逆にまた、かなりお洒落で、しかも相当な魅力を秘めているらしい女性が、白いナイロンのレースもろくろくついていないスリップとパンティに木綿のブラジャーなどというのは、これまたなんとも索漠として興の醒めるものである――なんぞというと、もう口を尖らせている人がいるようだが、あなたは本当に素晴らしい下着というものを見たことないのではないかな?
やはり美人もある年になったらお臍が隠れるような白いナイロンのパンティなんかぞろりと履かないようにしてほしいと思う。フランスのルーという会社のレースの三つ揃いなんて見たことあるかね?薄いグレイと薄いピンクのレースでツー・トーンになった、ビキニ型のパンティとブラジャーとガードルとが揃いになったもので、これは正に夢のように美しい。
銀座あたりにも売っているんだよ。もっとも一揃い一万いくらもするが。
でも、役にも立たぬ花嫁修業や、ろくでもない嫁入道具にかける金があるなら、こういうものを買ってほしいと思うのですね、男は。
さて、下着という見地から「スタンダールの恋愛論」という映画を見ようか。なかなか小憎い下着が出てくるのである。
例えば、エルザ・マルティネリが毛糸で編んだワンピースを脱ぎすてると、真珠色の絹のスリップを着ている。あるいはジョアンナ・シムカスがシャネル・スーツを脱ぐ時には、白いレースの付いた可愛いブラジャーをしているという具合いなのだ。ともあれ、下着というのは贅沢なものであってほしい。洗練されたシィクなものであってほしい。可愛く色気のあるものであってほしい。素敵な下着を着た女性というものは、見違えるほど奥ゆかしく由緒ありげに見えるものなのだ、と私は思うのです。」
(伊丹十三(1968).女たちよ!株式会社 新潮社)

どうだろうか?47年前、これほど挑発的でちょっとキザで、でも女性に対する憧れと期待を込めたメッセージがあっただろうか。

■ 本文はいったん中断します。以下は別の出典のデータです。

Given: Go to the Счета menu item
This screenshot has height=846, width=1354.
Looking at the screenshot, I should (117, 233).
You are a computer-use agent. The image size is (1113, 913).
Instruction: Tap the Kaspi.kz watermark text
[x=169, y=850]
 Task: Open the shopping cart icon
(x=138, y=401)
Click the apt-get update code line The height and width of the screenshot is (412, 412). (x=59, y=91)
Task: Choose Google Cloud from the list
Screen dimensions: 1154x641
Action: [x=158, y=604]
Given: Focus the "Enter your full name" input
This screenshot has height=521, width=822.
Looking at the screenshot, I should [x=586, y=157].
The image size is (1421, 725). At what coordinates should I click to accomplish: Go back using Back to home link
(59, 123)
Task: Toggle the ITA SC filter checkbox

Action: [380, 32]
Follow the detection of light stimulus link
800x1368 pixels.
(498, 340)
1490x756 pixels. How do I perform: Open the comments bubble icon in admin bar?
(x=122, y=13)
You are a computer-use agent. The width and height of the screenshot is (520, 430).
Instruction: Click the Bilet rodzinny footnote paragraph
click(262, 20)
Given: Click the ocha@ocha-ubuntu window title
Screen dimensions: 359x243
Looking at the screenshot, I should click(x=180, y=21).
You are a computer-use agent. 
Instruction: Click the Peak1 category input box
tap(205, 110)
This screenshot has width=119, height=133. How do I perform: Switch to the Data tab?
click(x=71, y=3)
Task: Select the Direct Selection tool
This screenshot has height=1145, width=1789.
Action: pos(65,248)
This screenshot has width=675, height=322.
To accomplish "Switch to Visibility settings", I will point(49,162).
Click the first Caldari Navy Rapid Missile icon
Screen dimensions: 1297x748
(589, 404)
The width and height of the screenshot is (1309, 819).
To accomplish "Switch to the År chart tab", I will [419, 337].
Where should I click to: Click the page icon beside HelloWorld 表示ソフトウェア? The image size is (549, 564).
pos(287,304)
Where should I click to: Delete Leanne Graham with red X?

偽物を嫌う本物志向は長い年月を経た今でも新鮮で、本質を捉えていると俺は思う。
美しく生きることに積極的で活動的な女性は、とても魅力的で輝いているんだ。
Aubade(オーバドゥ)を愛用する女性は自分の中で何がしたいのか、何が必要なのかを十分わかっている、そんなスタイルを確立した大人の女性だ。
(精神的にも経済的にも自立した洗練された女性だね。)
官能的なランジェリーを身に付けることで自分自身もそれに見合うような女性になりたい、と内面も外面も磨く努力をするようになる。
Aubade(オーバドゥ)を身につけるということは、前から後ろから横から、どこから見ても誘惑を感じさせることができる現代女性の戦闘着なんだ。
今こそ、惰性で着るような野暮な下着は脱ぎ捨てて、自らを奮い立たせるランジェリーを纏おう。

他人の目に触れることのないランジェリーにこだわること、それは君が美しくいられるために本当に大切なことだよ。